霧の中から湿った芝生を踏みしめて近づいてくる足音が聞こえてきた。
試練だ? そのようなことを受けようとした記憶は無い。
試練は望んで受けるもので、押しつけられるものじゃない。俺はただ嫌な思いをさせられただけだ。
試練が終わったらしいという今、少なくとも俺は何かを得られたとは思えない。
終わった後に言うそれは、ただの嫌がらせに最もらしい名前をつけているだけだ。
「あんたのせいか?」
何もかも知っているかのような、まるで全てを掌の中で操っていた様な言い方に、さらに語尾を伸ばすその話し方に、眼瞼がひくつくような不快感が走り声のする方に向かって語気を強めて尋ね返した。
「本来、神がヒトに与えるのは加護か、一方的な暴力だけよー。ヒトを直接幸福にはしないし、チャンスすら与えない。逆に妨害もしない。

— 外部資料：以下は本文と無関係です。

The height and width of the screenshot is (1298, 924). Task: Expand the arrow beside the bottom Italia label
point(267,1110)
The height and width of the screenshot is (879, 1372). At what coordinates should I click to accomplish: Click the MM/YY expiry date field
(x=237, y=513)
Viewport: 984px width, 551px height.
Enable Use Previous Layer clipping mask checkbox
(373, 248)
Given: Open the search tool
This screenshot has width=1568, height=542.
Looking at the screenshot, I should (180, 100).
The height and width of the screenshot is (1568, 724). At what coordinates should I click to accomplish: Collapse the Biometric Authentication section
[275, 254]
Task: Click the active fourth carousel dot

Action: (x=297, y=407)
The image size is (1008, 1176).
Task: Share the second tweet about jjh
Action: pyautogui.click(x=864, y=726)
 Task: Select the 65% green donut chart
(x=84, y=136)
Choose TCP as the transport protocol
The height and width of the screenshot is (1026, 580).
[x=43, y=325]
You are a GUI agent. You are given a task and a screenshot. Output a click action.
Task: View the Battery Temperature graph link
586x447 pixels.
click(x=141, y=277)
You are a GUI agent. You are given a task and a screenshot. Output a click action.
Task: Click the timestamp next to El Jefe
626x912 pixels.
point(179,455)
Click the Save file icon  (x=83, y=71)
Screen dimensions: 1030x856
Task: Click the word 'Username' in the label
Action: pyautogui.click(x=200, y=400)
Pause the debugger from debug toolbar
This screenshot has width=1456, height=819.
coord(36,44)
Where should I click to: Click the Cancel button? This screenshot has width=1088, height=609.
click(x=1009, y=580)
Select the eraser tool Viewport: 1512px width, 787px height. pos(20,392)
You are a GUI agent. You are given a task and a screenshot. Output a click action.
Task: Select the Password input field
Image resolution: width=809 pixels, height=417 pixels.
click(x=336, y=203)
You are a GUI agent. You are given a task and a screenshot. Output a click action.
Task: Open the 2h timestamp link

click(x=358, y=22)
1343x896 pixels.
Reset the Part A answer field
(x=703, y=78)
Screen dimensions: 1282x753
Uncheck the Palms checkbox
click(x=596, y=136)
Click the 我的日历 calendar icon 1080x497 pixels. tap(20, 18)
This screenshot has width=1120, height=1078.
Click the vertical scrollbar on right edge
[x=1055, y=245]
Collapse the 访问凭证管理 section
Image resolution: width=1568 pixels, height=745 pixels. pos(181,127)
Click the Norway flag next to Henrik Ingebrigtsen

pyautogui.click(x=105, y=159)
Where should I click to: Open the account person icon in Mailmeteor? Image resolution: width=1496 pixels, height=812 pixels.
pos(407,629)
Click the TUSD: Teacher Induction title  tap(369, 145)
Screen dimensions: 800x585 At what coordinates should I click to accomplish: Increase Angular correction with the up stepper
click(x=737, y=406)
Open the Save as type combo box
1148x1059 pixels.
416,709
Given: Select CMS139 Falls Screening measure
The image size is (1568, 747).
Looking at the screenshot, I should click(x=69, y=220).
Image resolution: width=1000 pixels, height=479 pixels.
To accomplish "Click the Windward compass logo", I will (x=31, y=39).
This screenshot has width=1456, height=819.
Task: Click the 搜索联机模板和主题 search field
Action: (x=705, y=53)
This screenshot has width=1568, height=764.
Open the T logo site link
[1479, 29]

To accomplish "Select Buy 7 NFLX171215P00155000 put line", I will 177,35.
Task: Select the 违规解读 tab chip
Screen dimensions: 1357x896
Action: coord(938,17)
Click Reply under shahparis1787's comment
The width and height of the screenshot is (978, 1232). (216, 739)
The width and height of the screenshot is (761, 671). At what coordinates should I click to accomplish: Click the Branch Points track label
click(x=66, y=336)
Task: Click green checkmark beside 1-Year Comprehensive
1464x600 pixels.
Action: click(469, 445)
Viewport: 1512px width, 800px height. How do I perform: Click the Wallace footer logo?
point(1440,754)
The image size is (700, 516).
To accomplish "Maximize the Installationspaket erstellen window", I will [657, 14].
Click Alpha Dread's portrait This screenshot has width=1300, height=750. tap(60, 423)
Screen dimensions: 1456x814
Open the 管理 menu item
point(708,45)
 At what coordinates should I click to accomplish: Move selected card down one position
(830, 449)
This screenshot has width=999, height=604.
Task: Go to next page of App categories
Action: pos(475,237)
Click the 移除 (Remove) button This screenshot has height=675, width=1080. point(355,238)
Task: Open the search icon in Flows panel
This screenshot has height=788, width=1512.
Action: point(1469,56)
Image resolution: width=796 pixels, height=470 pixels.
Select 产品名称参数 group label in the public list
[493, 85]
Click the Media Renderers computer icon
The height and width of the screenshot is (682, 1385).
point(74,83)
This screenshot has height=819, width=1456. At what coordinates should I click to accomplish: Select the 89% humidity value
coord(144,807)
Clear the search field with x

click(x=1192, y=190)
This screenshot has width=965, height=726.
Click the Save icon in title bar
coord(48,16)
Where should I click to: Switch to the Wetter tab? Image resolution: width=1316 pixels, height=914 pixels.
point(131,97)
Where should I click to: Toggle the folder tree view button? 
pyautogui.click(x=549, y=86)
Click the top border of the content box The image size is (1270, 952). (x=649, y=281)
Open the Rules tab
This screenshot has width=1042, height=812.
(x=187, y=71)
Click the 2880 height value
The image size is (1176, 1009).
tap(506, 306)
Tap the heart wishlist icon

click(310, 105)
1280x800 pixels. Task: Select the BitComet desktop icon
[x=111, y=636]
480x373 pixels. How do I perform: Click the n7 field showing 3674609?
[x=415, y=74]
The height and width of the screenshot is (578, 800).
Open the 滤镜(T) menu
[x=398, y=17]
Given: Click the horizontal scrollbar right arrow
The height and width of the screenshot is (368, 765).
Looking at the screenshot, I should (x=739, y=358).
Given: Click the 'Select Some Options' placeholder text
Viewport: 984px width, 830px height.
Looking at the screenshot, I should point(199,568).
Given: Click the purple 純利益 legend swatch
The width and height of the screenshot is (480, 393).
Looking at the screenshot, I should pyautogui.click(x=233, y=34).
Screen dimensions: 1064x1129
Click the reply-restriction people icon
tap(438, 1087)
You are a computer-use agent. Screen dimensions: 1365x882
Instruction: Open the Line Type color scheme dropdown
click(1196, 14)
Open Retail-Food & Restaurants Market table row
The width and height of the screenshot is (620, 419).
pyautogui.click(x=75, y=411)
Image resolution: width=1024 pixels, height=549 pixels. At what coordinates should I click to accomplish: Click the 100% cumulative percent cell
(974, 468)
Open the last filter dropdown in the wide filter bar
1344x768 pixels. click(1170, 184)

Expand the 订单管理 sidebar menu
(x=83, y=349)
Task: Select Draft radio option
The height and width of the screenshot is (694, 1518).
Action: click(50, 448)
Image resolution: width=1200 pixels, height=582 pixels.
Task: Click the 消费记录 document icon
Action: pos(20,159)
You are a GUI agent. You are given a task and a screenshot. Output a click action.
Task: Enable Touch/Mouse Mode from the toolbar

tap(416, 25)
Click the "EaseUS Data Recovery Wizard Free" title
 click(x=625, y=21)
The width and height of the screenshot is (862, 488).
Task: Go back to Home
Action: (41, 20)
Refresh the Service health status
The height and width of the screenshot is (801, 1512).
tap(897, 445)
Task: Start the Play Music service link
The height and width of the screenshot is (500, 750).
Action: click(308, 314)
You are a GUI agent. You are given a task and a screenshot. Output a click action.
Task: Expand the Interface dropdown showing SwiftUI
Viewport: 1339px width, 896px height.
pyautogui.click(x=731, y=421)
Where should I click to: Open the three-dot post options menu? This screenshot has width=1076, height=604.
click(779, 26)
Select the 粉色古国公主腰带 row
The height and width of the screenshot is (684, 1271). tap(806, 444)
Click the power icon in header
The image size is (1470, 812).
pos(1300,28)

加護によって自ら幸福になるか、暴力がたまたま妨害になるか。ヒトがそれを神のせいにしているだけ。それなのに私は一体何をあげてるのかしらねー」
そう言うと、いつもの女神ではない方の女神が姿を現した。
「俺が家族を失ったのはあんたが仕組んだのか?」
「私のせいにしないでよー。私は愛の女神よー。ヒトとヒトの間に愛があれば、そこに暴力と加護を与えるだけ。その方が燃え上がるんでしょー?」
と言った後に口に手を当てて笑い出した。
「つまり、あんたの道楽のせいで俺は娘を失ったってことなんだな。だから、愛を語るヤツは嫌いなんだ」
睨みつけると女神は笑うのを止めた。そして、首をかしげて見下してきた。
「あらあらー? セシリアちゃんのことを愛していたんじゃないのー?」
「愛は与えるのも求めるのも必要だけどな、語るヤツは結局自分の愛しか考えてないんだよ。
愛される側の気持ちを考えてない。自分の愛は、するのもされるのも全て美しいとバカみたいに虚像を押しつけて、自分だけは本物を得ようとするクソッタレだ。
今俺が語ったのがまさにそうじゃないか。それに、あんたみたいな愛の女神なんてのは、その人間の馬鹿げた愛情が生み出した神様だもんな」
俺が言い終わるよりも早く、女神は「だまんなさいよ」と語気を強めて言った。
「あんたに何がわかるのよ。一人しか愛したことないクセに」
「愛は多ければいいのか? 多くなるほどにうさんくさくなるぞ?
一個だと足りない。多いと本物じゃないと言われる。